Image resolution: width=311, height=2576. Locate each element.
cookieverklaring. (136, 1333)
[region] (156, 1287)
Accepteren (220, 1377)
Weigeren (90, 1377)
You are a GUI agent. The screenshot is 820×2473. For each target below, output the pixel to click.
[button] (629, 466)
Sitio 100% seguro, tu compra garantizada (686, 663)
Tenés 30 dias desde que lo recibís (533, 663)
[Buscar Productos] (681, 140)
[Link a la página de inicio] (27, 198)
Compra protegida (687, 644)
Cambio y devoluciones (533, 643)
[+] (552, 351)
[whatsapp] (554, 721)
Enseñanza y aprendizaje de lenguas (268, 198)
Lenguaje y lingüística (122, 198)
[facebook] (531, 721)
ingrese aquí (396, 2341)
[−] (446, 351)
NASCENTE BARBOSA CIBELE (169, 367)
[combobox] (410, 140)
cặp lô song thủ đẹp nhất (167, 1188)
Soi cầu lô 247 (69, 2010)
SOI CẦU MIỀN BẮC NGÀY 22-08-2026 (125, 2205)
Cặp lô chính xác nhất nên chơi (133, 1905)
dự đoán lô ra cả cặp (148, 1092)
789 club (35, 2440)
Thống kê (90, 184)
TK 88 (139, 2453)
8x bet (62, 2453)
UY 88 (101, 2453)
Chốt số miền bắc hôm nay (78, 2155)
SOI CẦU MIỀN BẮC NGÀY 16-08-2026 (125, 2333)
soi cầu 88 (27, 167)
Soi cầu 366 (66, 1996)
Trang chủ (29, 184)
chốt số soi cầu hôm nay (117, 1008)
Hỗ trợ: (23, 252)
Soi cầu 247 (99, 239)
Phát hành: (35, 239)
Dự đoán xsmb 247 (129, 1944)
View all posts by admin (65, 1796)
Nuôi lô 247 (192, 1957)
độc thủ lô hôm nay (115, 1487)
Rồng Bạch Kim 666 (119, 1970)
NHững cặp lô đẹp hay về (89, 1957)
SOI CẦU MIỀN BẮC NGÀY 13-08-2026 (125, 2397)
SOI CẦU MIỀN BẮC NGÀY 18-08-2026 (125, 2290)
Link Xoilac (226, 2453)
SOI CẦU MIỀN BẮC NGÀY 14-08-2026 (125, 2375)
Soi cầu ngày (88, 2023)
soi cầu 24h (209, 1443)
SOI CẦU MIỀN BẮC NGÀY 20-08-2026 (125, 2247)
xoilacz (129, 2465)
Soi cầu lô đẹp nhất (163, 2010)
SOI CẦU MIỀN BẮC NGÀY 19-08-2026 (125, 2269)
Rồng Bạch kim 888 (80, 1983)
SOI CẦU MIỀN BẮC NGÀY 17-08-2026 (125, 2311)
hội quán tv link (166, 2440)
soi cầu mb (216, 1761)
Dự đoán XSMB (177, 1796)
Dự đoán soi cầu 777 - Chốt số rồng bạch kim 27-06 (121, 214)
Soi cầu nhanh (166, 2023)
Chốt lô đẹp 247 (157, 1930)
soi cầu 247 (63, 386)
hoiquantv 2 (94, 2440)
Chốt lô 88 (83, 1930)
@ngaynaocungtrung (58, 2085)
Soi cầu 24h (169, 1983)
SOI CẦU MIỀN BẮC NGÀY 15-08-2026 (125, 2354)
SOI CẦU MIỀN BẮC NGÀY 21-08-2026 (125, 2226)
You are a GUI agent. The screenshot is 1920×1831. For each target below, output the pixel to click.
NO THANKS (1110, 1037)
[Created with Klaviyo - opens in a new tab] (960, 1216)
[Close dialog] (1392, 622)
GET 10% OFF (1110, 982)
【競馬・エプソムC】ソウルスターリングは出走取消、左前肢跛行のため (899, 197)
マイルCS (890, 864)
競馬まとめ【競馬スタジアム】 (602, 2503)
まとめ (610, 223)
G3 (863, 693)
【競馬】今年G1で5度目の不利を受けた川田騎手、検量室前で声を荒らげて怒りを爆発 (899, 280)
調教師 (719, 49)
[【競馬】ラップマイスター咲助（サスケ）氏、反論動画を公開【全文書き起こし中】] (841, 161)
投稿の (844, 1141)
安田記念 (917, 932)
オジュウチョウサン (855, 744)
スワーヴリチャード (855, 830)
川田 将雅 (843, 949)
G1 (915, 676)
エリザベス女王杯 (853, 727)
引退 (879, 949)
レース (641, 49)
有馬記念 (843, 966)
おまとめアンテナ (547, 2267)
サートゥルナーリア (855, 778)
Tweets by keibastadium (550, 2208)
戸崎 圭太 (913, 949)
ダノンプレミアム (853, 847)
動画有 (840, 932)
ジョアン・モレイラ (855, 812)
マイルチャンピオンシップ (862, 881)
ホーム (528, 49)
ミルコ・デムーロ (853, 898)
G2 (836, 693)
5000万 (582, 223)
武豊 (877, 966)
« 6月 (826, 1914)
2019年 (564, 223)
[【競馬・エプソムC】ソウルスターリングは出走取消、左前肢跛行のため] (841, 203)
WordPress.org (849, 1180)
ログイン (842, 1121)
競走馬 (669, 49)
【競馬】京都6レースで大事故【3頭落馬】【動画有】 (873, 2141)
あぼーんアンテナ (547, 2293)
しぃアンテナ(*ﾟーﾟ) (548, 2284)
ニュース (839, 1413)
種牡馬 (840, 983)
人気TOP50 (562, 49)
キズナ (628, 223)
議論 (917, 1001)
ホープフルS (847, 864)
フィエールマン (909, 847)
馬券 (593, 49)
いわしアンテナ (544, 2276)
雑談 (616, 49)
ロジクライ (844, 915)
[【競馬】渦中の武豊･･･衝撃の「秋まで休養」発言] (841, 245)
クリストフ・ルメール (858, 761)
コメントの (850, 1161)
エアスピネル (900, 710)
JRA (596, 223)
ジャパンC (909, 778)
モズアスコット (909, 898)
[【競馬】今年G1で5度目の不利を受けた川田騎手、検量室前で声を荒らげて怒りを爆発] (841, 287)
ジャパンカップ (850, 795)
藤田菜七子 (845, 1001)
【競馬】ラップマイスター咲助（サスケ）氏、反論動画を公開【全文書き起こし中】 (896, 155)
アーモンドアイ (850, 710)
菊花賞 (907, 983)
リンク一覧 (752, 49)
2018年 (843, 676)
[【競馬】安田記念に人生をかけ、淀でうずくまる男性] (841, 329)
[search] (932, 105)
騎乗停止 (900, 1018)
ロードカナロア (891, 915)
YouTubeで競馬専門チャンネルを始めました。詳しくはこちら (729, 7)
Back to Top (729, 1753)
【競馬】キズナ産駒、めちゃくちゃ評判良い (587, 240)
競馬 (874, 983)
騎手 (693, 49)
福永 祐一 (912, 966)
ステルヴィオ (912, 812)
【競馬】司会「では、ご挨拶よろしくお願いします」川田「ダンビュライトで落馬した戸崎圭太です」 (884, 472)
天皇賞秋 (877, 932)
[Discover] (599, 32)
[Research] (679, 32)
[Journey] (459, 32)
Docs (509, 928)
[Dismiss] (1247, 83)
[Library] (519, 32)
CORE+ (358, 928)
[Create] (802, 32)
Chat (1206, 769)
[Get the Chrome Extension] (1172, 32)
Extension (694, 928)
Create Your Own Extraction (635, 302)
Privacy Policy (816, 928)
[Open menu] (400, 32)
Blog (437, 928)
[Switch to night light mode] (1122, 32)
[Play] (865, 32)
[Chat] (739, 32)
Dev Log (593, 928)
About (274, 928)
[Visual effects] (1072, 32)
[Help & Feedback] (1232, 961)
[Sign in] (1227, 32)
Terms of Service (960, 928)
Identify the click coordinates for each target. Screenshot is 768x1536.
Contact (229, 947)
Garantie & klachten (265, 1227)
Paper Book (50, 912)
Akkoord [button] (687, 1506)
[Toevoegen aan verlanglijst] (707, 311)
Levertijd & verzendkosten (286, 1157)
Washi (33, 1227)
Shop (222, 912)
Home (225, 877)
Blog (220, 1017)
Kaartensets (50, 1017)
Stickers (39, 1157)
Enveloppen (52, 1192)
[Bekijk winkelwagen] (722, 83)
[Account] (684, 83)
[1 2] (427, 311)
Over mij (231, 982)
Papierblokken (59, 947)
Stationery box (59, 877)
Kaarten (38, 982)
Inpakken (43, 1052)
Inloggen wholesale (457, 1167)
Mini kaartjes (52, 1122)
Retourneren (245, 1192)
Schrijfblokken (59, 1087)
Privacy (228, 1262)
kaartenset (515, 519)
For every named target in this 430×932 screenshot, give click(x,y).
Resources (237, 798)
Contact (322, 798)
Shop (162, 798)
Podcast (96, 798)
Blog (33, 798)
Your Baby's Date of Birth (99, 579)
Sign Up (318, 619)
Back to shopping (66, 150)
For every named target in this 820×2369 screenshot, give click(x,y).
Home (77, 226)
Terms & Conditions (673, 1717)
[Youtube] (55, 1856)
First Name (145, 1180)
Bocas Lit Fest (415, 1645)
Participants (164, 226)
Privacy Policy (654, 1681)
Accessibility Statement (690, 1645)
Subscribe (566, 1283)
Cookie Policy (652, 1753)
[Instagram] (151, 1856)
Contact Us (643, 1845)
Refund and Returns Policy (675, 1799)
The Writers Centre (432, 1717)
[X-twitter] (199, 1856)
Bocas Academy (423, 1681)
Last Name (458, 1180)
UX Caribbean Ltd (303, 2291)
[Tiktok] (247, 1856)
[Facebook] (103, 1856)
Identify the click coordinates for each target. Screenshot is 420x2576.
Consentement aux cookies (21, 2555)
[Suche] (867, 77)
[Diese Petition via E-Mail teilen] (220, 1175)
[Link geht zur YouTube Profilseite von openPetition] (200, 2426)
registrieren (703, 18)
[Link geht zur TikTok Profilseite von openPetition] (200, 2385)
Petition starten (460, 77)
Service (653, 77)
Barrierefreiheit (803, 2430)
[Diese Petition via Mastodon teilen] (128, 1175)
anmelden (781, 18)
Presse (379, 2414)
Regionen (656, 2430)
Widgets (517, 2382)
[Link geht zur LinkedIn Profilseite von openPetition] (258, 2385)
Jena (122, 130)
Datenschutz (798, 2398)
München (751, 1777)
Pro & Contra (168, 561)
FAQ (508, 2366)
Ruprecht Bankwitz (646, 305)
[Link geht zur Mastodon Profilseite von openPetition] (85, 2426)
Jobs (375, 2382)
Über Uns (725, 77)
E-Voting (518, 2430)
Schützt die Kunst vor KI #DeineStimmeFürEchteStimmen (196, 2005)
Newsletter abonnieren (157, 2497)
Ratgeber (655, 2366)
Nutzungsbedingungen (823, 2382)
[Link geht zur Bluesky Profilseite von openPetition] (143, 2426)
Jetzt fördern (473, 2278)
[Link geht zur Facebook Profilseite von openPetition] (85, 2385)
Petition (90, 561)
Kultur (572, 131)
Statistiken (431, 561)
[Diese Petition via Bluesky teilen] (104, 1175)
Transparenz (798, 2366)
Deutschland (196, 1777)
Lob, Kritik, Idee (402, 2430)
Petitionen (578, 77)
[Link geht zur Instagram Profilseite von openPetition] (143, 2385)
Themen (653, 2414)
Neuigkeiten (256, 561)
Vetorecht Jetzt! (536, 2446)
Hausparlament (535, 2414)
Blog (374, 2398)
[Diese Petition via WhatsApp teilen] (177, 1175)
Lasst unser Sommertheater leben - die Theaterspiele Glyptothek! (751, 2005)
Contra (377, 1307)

┄┄┄┄┄┄

Description of the task: Output only an exact transcription of the lines above from the one with "[Chat] (739, 32)" up to and including the one with "[Tiktok] (247, 1856)".

Solution to this task:
[Chat] (739, 32)
Dev Log (593, 928)
About (274, 928)
[Visual effects] (1072, 32)
[Help & Feedback] (1232, 961)
[Sign in] (1227, 32)
Terms of Service (960, 928)
Identify the click coordinates for each target. Screenshot is 768x1536.
Contact (229, 947)
Garantie & klachten (265, 1227)
Paper Book (50, 912)
Akkoord [button] (687, 1506)
[Toevoegen aan verlanglijst] (707, 311)
Levertijd & verzendkosten (286, 1157)
Washi (33, 1227)
Shop (222, 912)
Home (225, 877)
Blog (220, 1017)
Kaartensets (50, 1017)
Stickers (39, 1157)
Enveloppen (52, 1192)
[Bekijk winkelwagen] (722, 83)
[Account] (684, 83)
[1 2] (427, 311)
Over mij (231, 982)
Papierblokken (59, 947)
Stationery box (59, 877)
Kaarten (38, 982)
Inpakken (43, 1052)
Inloggen wholesale (457, 1167)
Mini kaartjes (52, 1122)
Retourneren (245, 1192)
Schrijfblokken (59, 1087)
Privacy (228, 1262)
kaartenset (515, 519)
For every named target in this 430×932 screenshot, give click(x,y).
Resources (237, 798)
Contact (322, 798)
Shop (162, 798)
Podcast (96, 798)
Blog (33, 798)
Your Baby's Date of Birth (99, 579)
Sign Up (318, 619)
Back to shopping (66, 150)
For every named target in this 820×2369 screenshot, give click(x,y).
Home (77, 226)
Terms & Conditions (673, 1717)
[Youtube] (55, 1856)
First Name (145, 1180)
Bocas Lit Fest (415, 1645)
Participants (164, 226)
Privacy Policy (654, 1681)
Accessibility Statement (690, 1645)
Subscribe (566, 1283)
Cookie Policy (652, 1753)
[Instagram] (151, 1856)
Contact Us (643, 1845)
Refund and Returns Policy (675, 1799)
The Writers Centre (432, 1717)
[X-twitter] (199, 1856)
Bocas Academy (423, 1681)
Last Name (458, 1180)
UX Caribbean Ltd (303, 2291)
[Tiktok] (247, 1856)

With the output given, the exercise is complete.